The Arizona Republican said on Fox Business on Thursday that Dr. Tedros Adhanom Ghebreyesus, who has been a constant cheerleader for communist China’s handling of the virus, should resign over the WHO’s handling of the pandemic.

“I’ve never trusted a communist. And their cover-up of this virus that originated with them has caused unnecessary deaths around America and around the world,” said McSally. “The WHO needs to stop covering for them. I think Dr. Tedros needs to step down. We need to take some action to address this issue. It’s just irresponsible, it’s unconscionable what they have done here while we have people dying across the globe.”

Earlier this week, Florida Republican Sen. Rick Scott called for a congressional investigation into the WHO and indicated that perhaps the United States should withhold funding for the organization “helping Communist China cover up” the ramifications of the virus.

McSally agreed that “we need to look at addressing the WHO as well.” She also said U.S. debts to China “should be forgiven, as a minimum.”

Tarik Jašarević, a spokesman for the WHO, did not directly address McSally’s comments.

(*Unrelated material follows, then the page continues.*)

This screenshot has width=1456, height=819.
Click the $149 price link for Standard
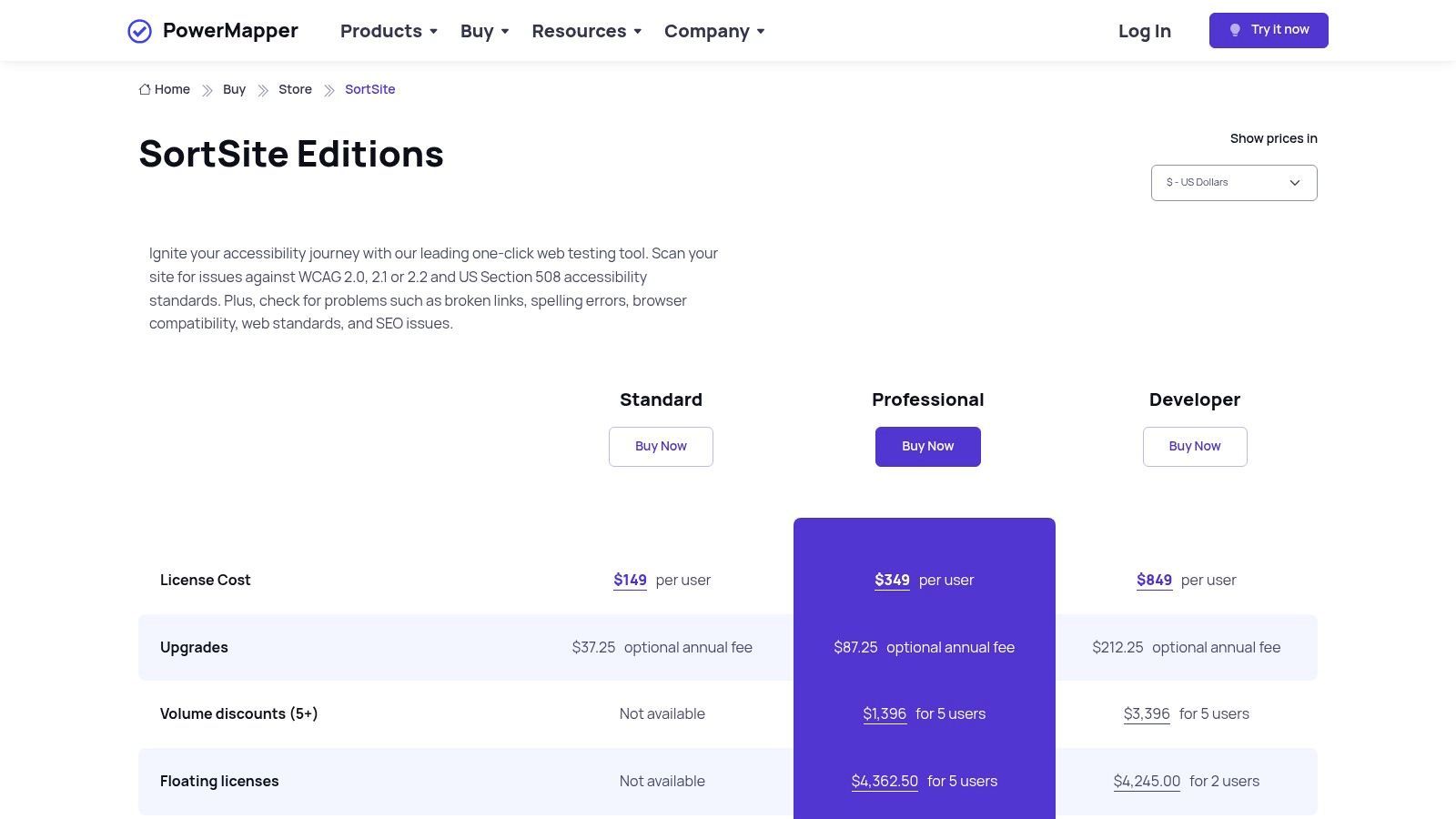pyautogui.click(x=630, y=580)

But he said the organization expects members “to report data in a timely and accurate manner.”

“Membership in WHO and signing up to the International Health Regulations both carry with it the responsibility to prioritize public health, nationally and internationally, not only because global health norms say so, but because the two are inextricably linked, as this global pandemic has made clear to the world,” Jašarević said.

Barry Shaw, International Public Diplomacy Director, Israel Institute for Strategic Studies, said that “despite the political incorrectness of letting China off the hook for their insidious virus, there is no excuse to forgive them for the devastating health and economic damage they have caused by their malevolent behavior.”

In January and early February, “while claiming they had control over the virus in China, the Chinese government, through government-owned proxies and covert companies including the China-owed Greenland Group, were buying up huge stocks of masks, ventilators, protective clothing from around the world including from Australia, Egypt and African countries, and then selling them on in late February and March to countries desperately short of vital items and equipment to fight the pandemic,” Shaw said. “In this way the Chinese government was profiting from a virus that originated in their country that they had denied.They hoped to be seen as the savior of the world.”

Several U.S. lawmakers are saying China should be held accountable, including Sens. Marsha Blackburn, Tom Cotton and Marco Rubio. Sen. Josh Hawley said that “The cost of Beijing’s criminal conduct should be assessed and they should pay damages to the USA and the world.”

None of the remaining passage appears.